#### TASK INSTRUCTIONS:
Repetition must be exact and must stop with the line bearing "Collapse the Controls source node". It begins at the first line of the records and includes no pictures.

BEGIN EXTRACTED INFORMATION

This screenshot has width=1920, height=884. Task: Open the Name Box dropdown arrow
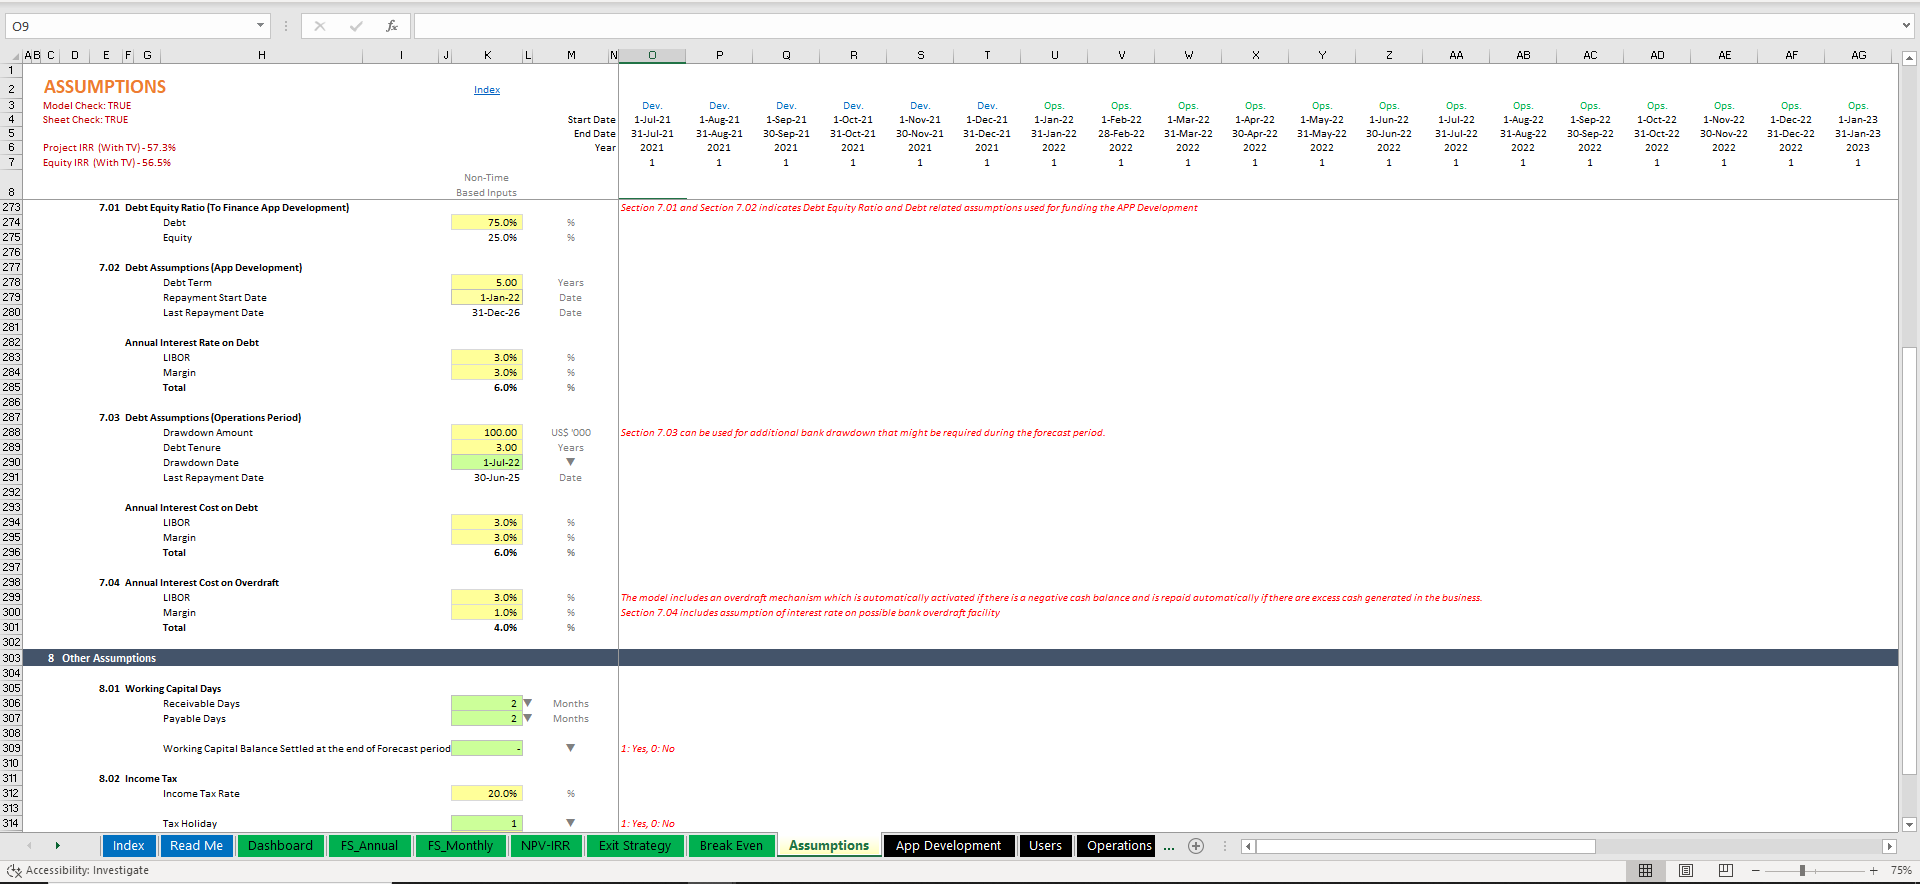tap(260, 26)
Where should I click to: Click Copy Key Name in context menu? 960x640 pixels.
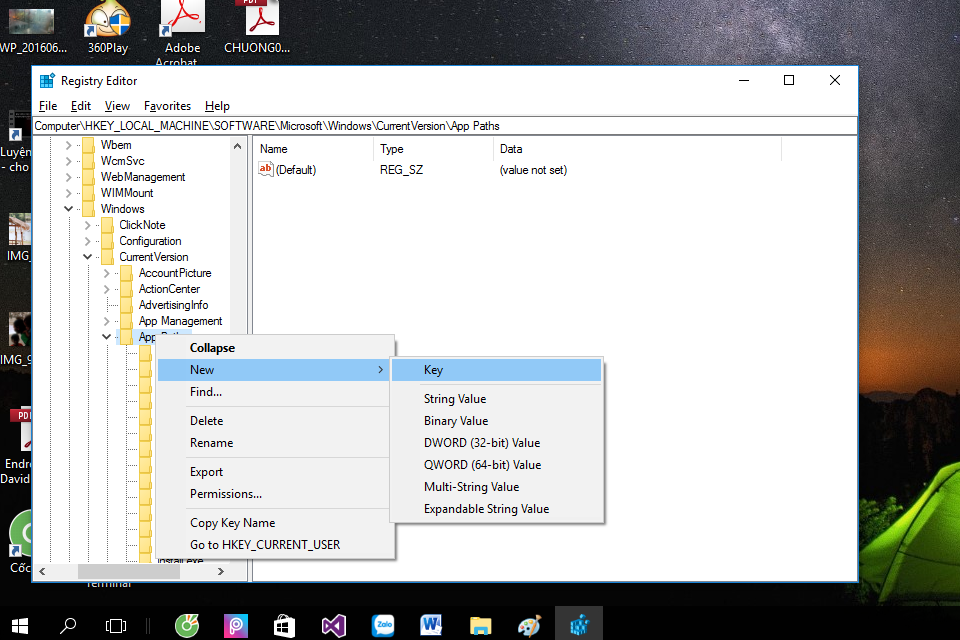(x=232, y=522)
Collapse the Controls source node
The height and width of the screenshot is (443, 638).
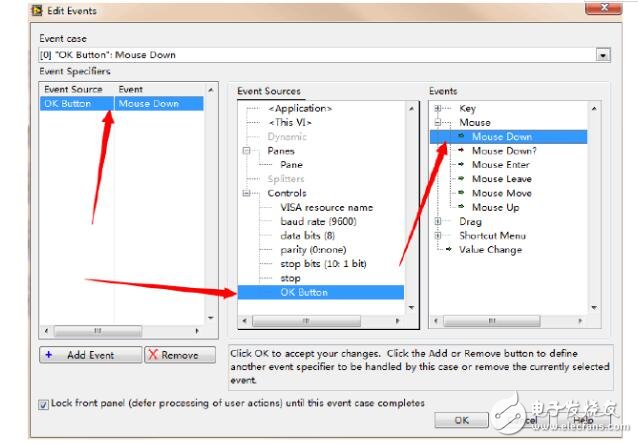(x=246, y=193)
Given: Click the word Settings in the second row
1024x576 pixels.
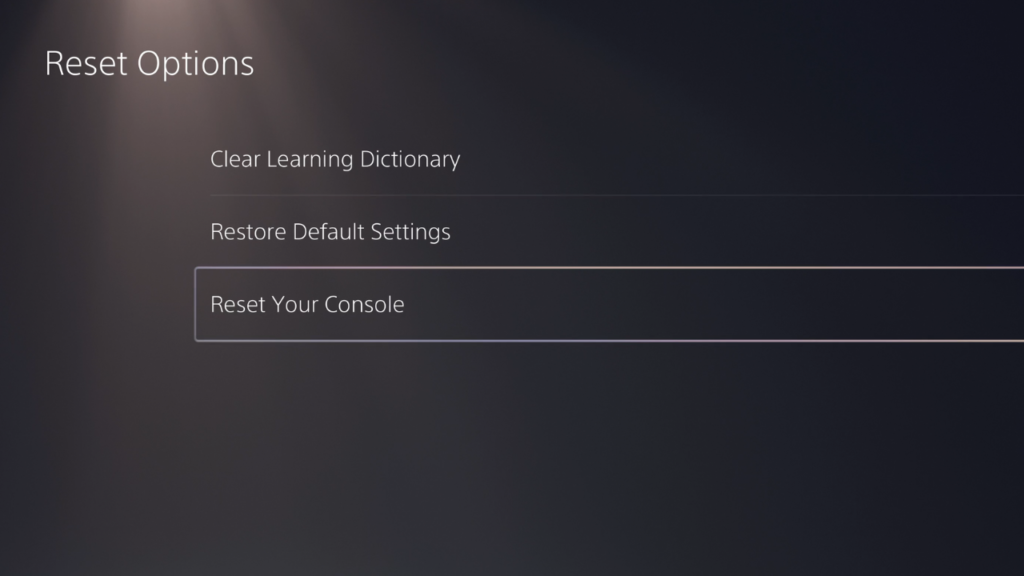Looking at the screenshot, I should coord(410,232).
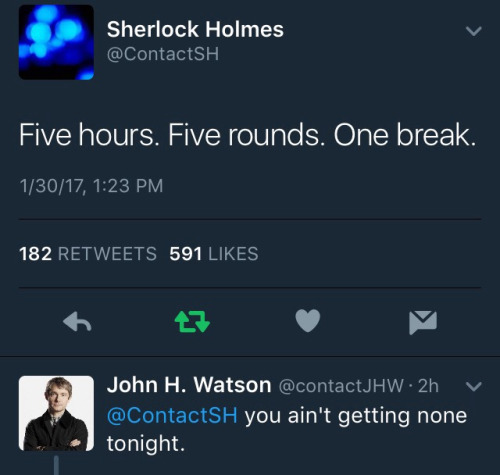Open John H. Watson profile photo

56,413
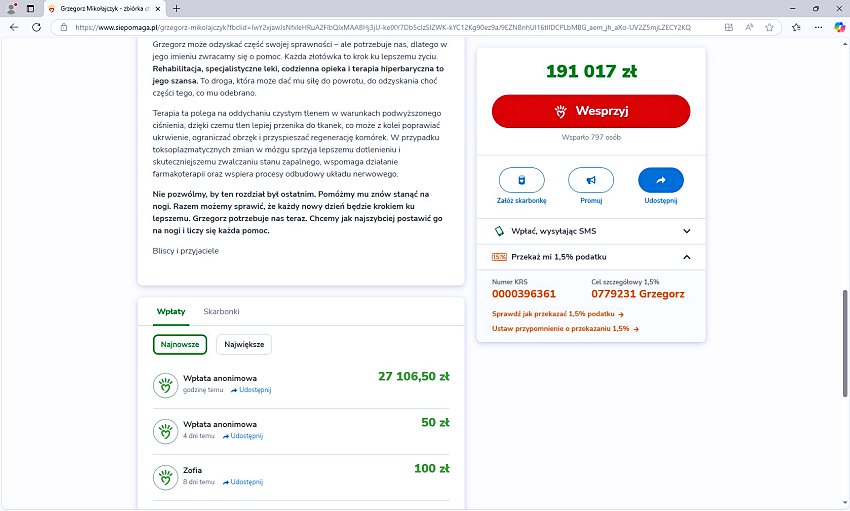Image resolution: width=850 pixels, height=511 pixels.
Task: Open the browser Settings and more menu
Action: point(817,27)
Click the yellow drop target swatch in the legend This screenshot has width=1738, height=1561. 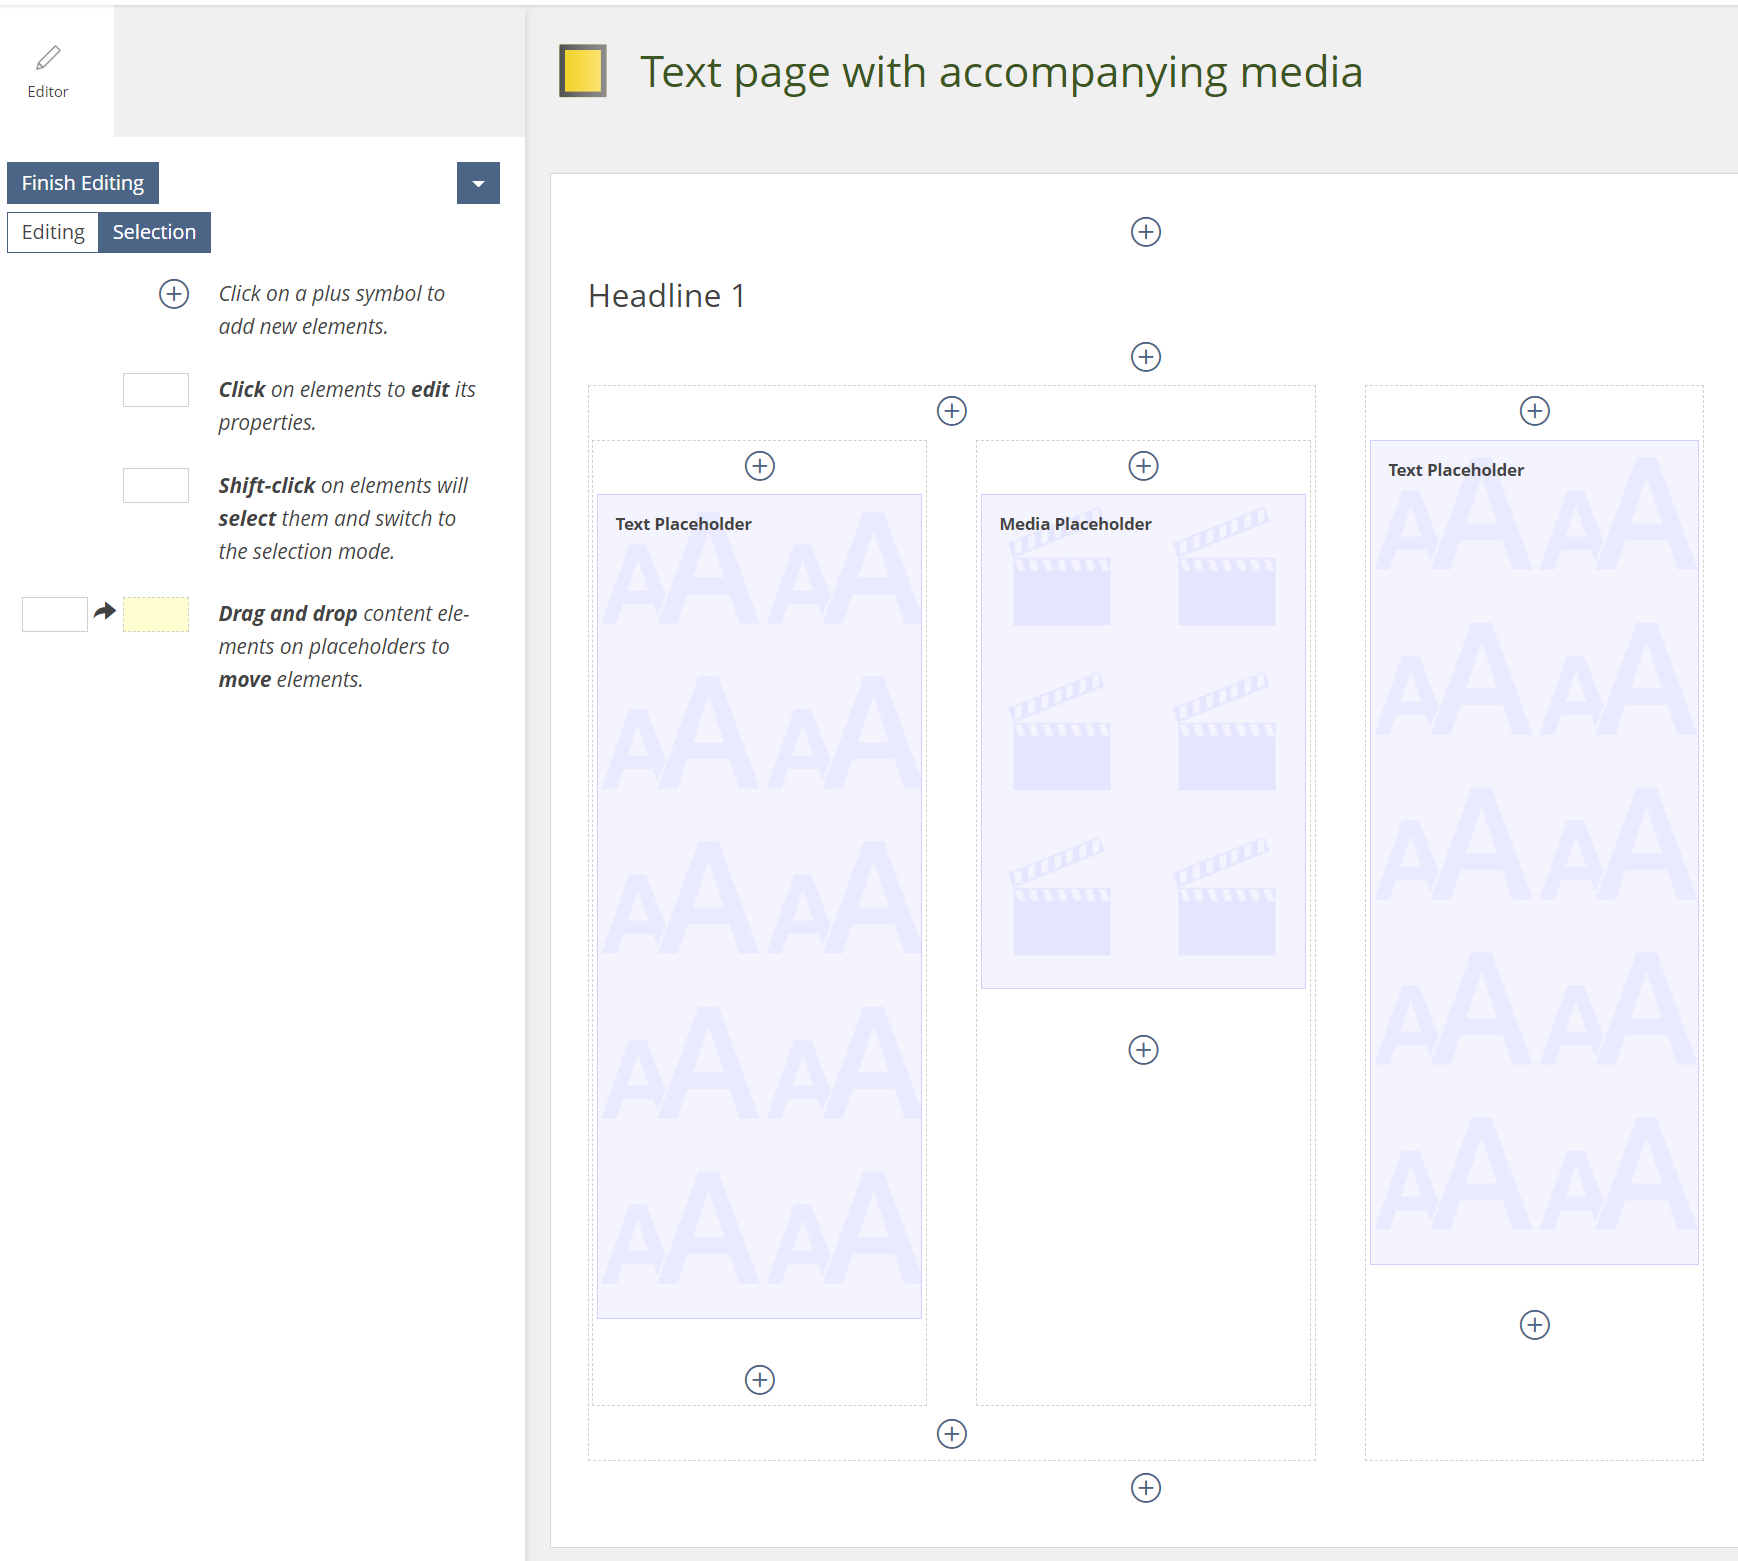pyautogui.click(x=156, y=614)
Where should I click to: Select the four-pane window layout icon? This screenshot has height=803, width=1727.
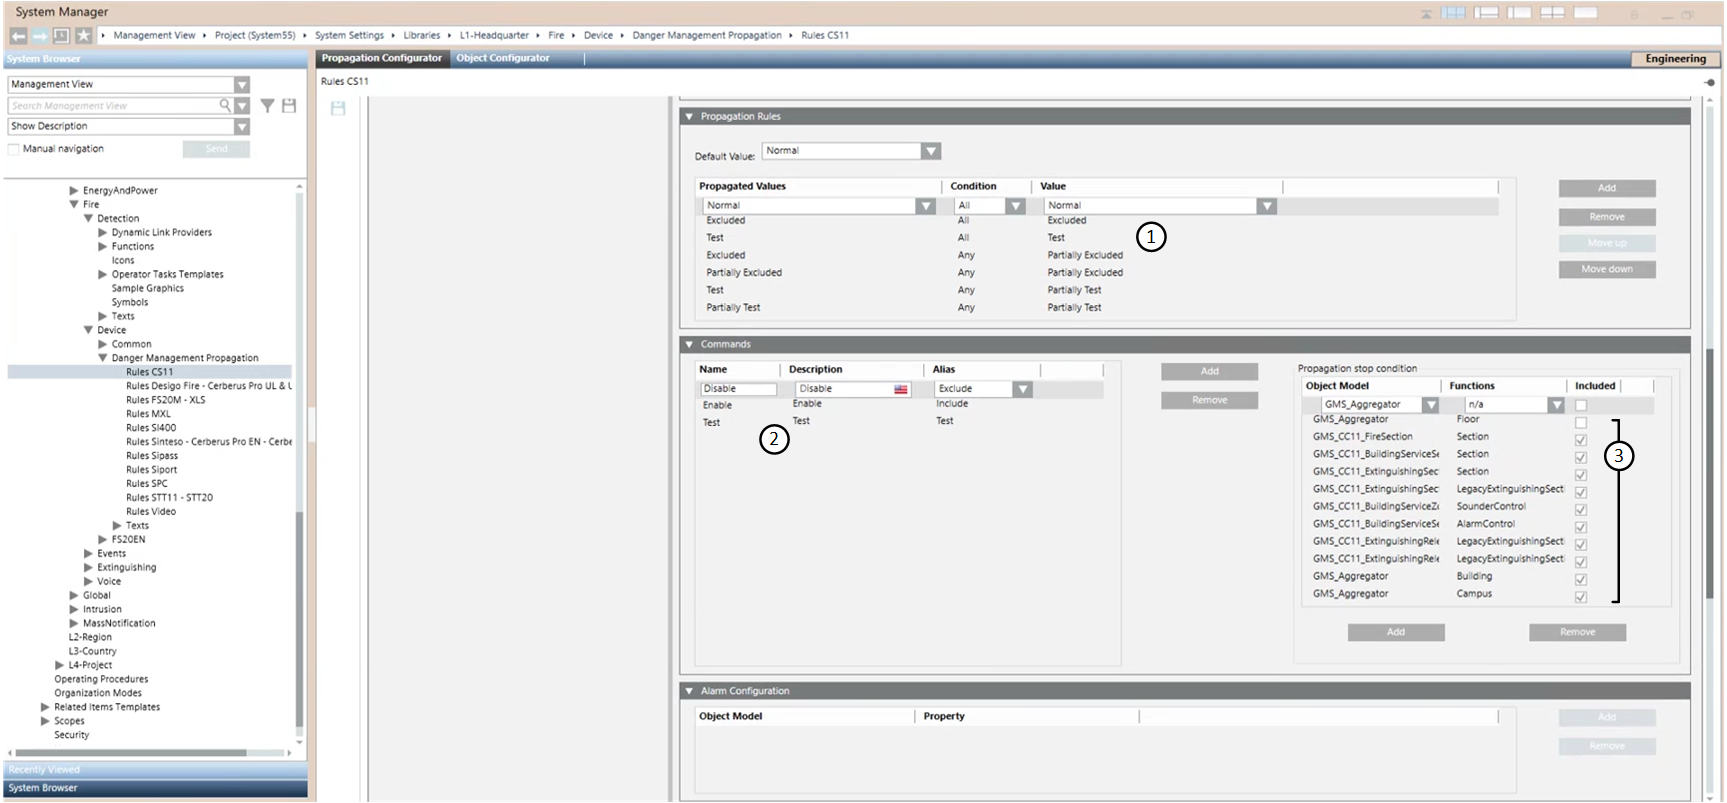(1552, 13)
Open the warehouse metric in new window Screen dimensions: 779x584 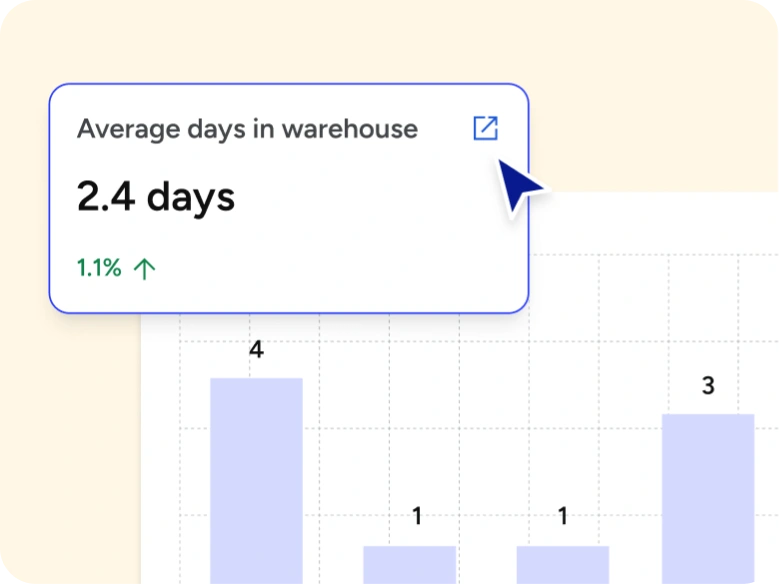(x=485, y=128)
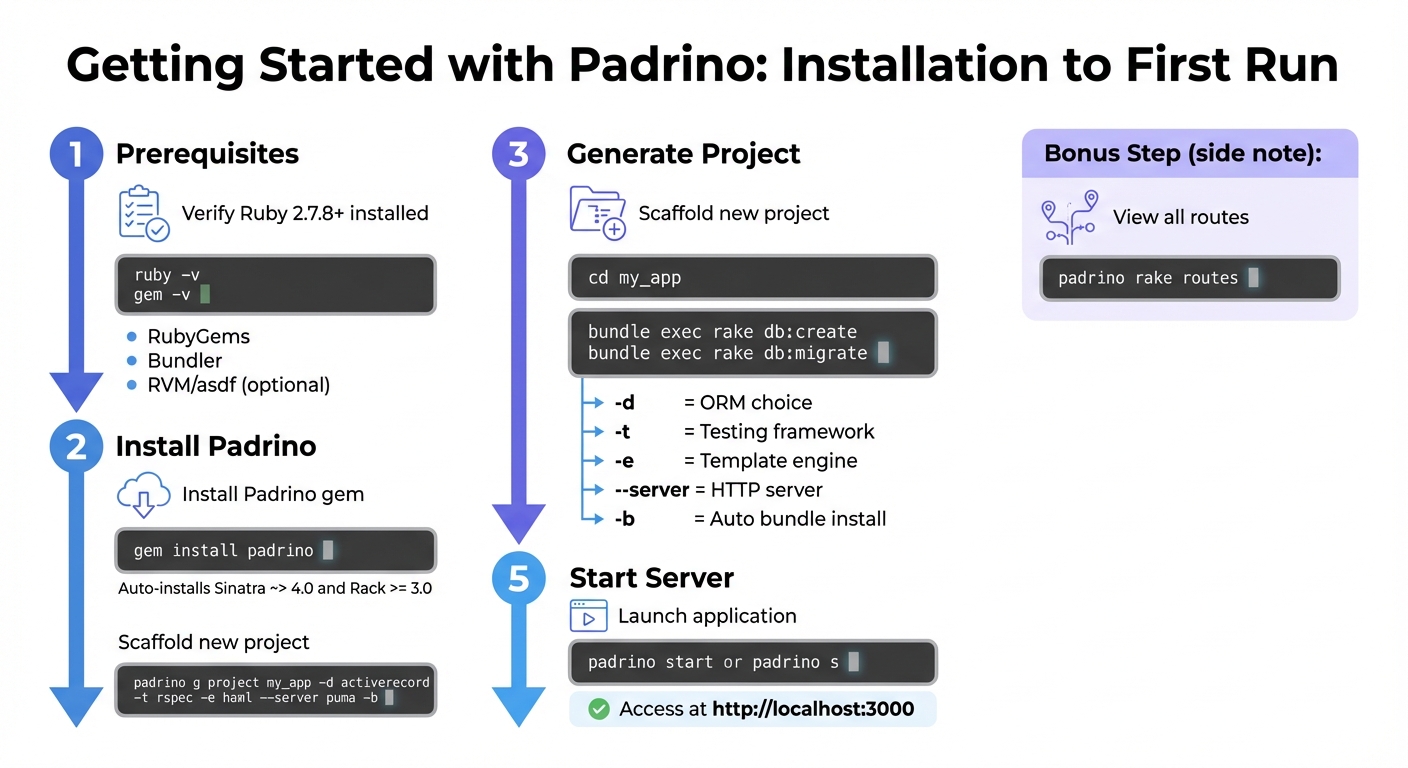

END EXTRACTED INFORMATION

#### SOLUTION TO THIS EXERCISE:
This screenshot has width=1920, height=884. Task: Open the Name Box dropdown arrow
tap(260, 26)
Where should I click to: Click Copy Key Name in context menu? 960x640 pixels.
(x=232, y=522)
Collapse the Controls source node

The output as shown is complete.